Nur eine demütige, armselige Kirche kann Gottes Güte ausstrahlen

Castel Gandolfo, 29. August 2011, zenit.org

Otto Neubauer, der Direktor des Evangelisationszentrums der Gemeinschaft Emmanuel in Wien, sprach am vergangenen Samstag in Papst Benedikt XVI. Anwesenheit vor  dem “Ratzinger Schülerkreis” über den Lernprozess, den die Gemeinschaft Emmanuel in ihrem Einsatz für die Neuevangelisation durchlaufen hat. Das Thema der Neuevangelisation stand im Mittelpunkt des diesjährigen Seminars, zu dem sich die ehemaligen Doktoranten des Papstes alljährlich in Castel Gandolfo versammelt haben. Benedikt XVI. selbst hatte das Thema ausgewählt, mit dem sich auch die Dreizehnte Generalversammlung der Bischofssynode im Oktober nächsten Jahres beschäftigen wird. Bereits in diesem Jahr trifft er sich mit Kirchenvertretern, die sich für die Neuevangelisierung im Westen einsetzen.

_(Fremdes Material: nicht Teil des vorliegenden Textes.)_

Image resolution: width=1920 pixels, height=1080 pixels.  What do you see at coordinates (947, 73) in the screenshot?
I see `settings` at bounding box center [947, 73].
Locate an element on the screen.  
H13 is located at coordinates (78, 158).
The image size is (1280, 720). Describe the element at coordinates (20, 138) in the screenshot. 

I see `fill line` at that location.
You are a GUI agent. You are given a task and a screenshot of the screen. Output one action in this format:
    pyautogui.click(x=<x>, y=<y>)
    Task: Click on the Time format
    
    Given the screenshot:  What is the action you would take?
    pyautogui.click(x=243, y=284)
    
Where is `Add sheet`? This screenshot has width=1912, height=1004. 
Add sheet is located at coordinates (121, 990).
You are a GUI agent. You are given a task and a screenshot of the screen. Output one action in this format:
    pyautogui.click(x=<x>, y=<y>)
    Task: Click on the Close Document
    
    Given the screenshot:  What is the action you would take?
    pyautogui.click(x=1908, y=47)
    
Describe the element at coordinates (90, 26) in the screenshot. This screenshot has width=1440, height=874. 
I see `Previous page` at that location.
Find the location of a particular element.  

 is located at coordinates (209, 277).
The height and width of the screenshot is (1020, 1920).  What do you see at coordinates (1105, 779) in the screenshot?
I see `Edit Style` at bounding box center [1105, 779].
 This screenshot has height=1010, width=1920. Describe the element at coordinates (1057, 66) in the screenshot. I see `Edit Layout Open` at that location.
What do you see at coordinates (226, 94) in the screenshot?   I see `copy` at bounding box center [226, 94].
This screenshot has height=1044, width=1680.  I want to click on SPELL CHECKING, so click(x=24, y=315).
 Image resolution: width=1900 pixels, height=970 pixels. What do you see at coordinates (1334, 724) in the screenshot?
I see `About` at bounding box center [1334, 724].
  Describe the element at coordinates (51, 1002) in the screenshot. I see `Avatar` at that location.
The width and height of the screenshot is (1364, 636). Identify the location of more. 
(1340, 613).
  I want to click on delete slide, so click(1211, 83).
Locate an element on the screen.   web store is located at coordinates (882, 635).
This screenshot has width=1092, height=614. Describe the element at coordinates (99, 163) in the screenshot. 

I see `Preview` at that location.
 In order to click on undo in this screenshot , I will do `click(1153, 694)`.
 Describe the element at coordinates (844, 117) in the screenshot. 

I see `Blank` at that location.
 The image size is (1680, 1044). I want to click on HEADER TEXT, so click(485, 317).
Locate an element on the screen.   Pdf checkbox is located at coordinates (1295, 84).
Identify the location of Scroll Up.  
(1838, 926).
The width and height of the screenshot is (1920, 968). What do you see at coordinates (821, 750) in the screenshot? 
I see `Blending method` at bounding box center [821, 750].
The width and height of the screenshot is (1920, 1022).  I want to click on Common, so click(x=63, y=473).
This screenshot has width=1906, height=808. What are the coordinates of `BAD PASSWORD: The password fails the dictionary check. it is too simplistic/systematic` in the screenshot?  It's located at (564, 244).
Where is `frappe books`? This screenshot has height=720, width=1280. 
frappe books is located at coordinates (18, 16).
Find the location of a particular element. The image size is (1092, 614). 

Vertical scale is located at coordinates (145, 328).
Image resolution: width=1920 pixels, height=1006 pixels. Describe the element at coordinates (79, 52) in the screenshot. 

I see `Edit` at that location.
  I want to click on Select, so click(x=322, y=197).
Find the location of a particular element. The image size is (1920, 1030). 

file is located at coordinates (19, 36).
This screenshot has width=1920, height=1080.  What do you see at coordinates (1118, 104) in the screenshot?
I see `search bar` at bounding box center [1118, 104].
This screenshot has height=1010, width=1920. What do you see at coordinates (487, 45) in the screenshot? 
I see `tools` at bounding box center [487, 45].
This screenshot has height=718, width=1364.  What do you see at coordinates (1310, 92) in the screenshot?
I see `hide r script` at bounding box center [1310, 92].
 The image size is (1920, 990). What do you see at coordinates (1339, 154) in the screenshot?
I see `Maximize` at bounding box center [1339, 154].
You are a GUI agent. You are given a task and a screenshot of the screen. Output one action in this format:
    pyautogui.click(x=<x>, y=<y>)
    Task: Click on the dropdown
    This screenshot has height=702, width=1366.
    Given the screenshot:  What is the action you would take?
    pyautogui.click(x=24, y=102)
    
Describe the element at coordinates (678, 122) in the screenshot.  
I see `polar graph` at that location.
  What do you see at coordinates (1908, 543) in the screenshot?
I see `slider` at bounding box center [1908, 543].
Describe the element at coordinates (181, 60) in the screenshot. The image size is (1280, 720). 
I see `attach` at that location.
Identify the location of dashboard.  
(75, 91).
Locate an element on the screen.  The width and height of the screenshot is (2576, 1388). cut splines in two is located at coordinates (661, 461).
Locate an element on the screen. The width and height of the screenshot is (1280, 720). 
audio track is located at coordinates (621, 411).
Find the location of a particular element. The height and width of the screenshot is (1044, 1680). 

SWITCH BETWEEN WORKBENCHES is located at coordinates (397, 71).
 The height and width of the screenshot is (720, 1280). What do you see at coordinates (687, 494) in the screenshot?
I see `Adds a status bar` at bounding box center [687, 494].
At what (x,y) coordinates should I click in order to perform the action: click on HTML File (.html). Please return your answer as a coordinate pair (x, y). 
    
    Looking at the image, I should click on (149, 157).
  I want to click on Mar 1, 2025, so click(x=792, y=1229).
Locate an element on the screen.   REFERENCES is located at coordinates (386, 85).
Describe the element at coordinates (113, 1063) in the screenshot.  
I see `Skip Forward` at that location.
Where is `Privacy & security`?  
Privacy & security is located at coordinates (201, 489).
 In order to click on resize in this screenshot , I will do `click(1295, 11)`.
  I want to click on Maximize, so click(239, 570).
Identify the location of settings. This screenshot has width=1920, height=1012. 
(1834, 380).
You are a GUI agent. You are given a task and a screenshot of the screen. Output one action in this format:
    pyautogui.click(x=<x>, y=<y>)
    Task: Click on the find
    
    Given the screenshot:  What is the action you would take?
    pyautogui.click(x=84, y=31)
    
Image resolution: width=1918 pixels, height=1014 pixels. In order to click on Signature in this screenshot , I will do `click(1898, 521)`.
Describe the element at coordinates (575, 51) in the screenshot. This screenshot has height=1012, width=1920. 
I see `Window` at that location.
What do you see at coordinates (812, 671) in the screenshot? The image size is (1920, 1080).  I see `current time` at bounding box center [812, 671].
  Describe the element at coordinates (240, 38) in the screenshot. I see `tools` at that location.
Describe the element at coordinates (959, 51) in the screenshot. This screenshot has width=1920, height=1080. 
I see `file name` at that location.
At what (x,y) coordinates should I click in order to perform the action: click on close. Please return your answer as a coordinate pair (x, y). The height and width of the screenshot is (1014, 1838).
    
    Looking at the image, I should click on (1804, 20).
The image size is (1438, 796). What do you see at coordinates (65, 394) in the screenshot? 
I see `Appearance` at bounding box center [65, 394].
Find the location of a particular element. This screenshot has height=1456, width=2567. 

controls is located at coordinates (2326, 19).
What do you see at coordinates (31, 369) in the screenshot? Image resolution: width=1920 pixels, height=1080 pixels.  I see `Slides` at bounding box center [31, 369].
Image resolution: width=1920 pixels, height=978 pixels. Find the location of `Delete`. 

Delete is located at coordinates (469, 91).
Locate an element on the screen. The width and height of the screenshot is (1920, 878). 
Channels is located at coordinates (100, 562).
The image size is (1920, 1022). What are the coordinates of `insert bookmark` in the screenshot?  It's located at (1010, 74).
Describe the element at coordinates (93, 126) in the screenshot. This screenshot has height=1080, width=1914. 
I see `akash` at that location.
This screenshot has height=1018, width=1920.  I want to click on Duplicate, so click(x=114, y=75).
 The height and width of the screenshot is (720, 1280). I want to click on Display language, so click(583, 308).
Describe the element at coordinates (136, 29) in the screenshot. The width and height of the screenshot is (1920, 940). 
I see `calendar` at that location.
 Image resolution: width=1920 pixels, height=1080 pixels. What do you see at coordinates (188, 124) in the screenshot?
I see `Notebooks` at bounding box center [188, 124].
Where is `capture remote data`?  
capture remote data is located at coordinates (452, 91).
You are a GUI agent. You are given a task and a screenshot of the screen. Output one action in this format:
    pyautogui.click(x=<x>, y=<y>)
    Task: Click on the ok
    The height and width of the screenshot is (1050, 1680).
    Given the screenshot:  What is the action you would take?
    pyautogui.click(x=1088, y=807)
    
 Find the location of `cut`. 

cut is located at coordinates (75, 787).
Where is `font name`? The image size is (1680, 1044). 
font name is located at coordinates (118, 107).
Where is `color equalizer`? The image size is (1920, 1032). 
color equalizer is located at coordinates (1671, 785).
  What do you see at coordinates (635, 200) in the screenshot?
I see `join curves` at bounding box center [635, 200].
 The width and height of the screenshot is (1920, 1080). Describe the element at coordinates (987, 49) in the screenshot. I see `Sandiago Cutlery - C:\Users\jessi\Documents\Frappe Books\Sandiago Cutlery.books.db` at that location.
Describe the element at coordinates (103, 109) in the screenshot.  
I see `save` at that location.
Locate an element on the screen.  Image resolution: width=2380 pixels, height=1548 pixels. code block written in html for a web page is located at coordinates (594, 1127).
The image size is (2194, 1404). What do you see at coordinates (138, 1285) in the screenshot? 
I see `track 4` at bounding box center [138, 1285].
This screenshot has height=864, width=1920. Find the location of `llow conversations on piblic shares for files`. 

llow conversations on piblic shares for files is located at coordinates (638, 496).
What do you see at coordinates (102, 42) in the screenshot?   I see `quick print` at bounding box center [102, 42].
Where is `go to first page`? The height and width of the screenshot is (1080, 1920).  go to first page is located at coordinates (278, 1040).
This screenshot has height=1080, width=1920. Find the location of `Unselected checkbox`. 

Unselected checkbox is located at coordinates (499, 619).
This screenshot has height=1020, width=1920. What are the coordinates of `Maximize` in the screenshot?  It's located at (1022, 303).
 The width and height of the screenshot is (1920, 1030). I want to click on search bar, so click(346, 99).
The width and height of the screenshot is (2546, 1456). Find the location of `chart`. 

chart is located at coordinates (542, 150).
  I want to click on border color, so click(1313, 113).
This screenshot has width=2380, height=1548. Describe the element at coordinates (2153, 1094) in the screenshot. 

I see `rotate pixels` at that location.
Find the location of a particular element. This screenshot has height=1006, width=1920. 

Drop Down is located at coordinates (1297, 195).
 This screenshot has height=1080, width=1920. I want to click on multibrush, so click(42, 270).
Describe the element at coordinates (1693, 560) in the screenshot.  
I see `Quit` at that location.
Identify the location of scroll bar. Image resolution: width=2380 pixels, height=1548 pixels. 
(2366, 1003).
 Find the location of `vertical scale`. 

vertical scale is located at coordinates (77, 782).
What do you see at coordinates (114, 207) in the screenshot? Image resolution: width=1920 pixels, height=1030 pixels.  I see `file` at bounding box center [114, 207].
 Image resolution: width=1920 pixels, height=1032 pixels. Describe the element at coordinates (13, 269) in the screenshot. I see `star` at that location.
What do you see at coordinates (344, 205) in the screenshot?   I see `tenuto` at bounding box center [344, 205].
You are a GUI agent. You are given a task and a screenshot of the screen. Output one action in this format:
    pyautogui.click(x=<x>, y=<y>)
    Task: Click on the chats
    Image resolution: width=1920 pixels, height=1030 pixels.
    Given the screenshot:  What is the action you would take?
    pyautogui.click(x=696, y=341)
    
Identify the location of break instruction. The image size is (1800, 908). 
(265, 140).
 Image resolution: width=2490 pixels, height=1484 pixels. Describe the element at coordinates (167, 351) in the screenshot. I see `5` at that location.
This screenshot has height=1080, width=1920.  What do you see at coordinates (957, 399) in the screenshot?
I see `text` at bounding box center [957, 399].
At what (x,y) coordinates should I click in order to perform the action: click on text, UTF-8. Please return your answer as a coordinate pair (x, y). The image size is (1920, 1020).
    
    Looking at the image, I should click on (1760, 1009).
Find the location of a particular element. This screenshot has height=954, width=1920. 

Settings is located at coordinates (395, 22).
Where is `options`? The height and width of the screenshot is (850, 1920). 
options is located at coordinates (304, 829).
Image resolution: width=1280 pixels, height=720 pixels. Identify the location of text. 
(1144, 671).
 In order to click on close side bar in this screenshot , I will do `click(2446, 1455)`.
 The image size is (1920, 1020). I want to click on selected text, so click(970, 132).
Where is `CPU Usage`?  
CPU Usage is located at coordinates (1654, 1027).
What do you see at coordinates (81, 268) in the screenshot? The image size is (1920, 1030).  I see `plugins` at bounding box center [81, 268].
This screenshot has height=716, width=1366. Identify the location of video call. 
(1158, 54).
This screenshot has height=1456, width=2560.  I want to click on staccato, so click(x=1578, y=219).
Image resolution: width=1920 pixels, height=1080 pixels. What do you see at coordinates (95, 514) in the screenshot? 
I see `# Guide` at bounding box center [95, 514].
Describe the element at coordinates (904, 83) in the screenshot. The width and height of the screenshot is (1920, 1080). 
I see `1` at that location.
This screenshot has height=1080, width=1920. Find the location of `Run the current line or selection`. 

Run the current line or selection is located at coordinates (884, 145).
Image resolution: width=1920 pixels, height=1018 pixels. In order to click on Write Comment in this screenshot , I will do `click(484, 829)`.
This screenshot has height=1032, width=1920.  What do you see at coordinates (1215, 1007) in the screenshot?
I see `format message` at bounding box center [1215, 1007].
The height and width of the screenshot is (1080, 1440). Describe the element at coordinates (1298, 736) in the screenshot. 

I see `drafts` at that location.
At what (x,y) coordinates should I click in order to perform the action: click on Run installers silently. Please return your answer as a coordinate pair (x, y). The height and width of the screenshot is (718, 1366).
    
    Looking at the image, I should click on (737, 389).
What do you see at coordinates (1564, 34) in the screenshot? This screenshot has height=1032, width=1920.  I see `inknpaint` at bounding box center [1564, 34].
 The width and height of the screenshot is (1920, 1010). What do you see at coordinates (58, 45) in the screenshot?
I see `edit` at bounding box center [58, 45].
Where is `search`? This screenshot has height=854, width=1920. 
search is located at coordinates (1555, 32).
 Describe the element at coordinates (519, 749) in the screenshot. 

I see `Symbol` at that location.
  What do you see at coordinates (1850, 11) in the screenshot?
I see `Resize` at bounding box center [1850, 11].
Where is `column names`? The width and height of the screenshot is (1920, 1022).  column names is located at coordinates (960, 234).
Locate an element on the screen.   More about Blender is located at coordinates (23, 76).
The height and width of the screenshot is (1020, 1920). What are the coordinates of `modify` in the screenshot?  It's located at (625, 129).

Neubauer stellte seinen Vortrag unter das Leitwort: “Eine immer neue Evangelisation – Wo die Armut zur Brücke zu den Menschen wird”. Er beschrieb die rasch fortschreitende Säkularisation in Europa als eine Chance, das Evangelium wieder frei zu legen und die “Kenosis” (Herablassung) des Herrn zu den armen und erniedrigten Menschen neu zu verstehen.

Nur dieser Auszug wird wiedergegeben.